Riaan O'Neill
- Born: Riaan Bryden O'Neill 24 May 1994 (age 31) Hwange, Zimbabwe
- Height: 1.78 m (5 ft 10 in)
- Weight: 95 kg (15.0 st; 209 lb)

Rugby union career
- Position: Fly-half / Centre / Wing / Fullback

Senior career
- Years: Team / Apps / (Points)
- 2019: Zimbabwe Academy / 3 / (0)
- 2022–: Zimbabwe Goshawks / 1 / (0)
- Correct as of 23 April 2022

International career
- Years: Team / Apps / (Points)
- 2016–: Zimbabwe / 5 / (10)
- Correct as of 23 April 2022

National sevens team
- Years: Team /  / Comps
- 2015–: Zimbabwe Sevens /  / 8
- Correct as of 23 April 2022

= Riaan O'Neill =

Zimbabwean rugby union player (born 1994)
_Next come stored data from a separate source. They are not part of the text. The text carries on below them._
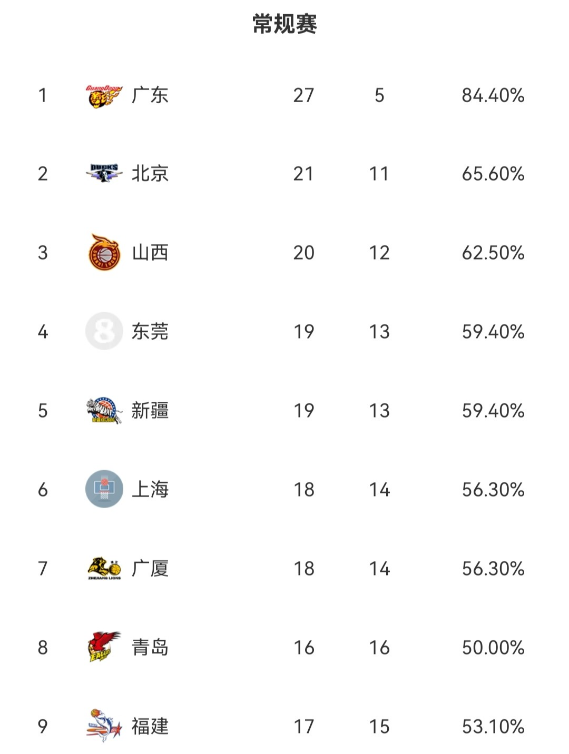Tap the Qingdao Eagles logo
Viewport: 569px width, 754px height.
[104, 647]
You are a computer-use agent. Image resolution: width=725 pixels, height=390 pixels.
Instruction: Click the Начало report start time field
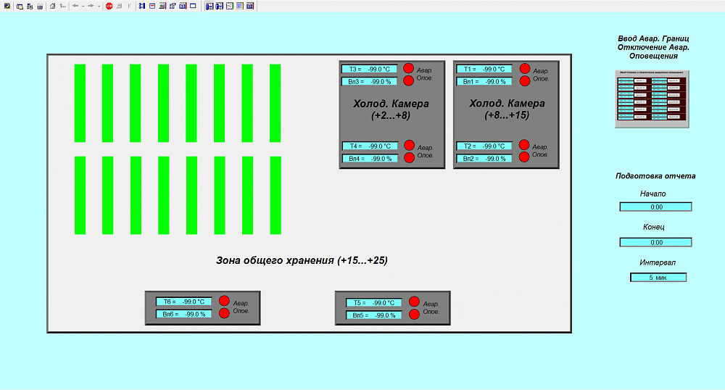pyautogui.click(x=655, y=207)
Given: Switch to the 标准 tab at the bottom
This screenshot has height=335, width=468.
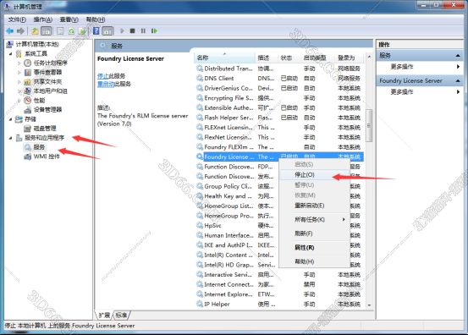Looking at the screenshot, I should click(x=121, y=315).
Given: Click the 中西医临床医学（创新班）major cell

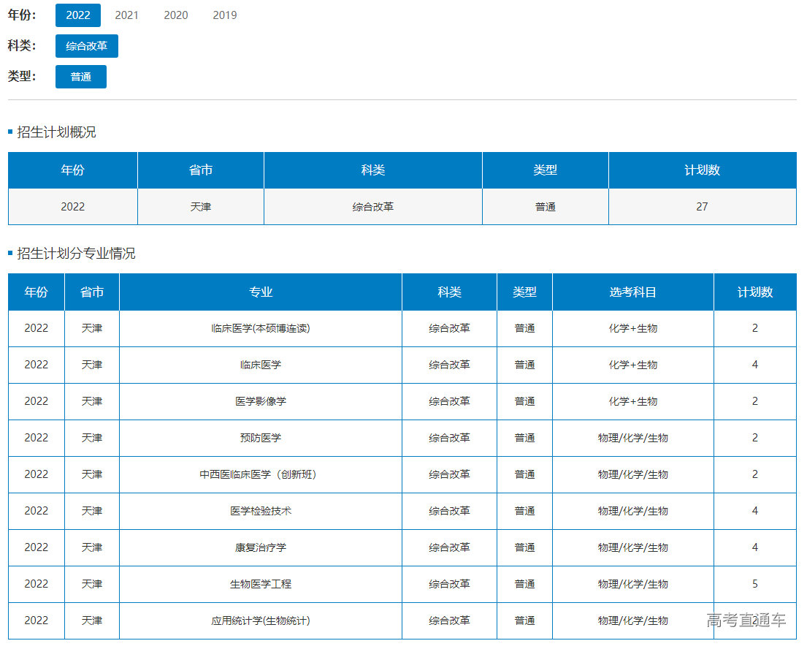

Riaan O'Neill (born 24 May 1994) is a Zimbabwe rugby union player, currently playing for the in the 2022 Currie Cup First Division. His preferred position is fly-half, centre, wing or fullback.

==Professional career==
O'Neill represented Zimbabwe Academy in the 2019 Rugby Challenge. He was then named in the squad for the 2022 Currie Cup First Division. O'Neill is a Zimbabwean international in both 15-a-side and sevens.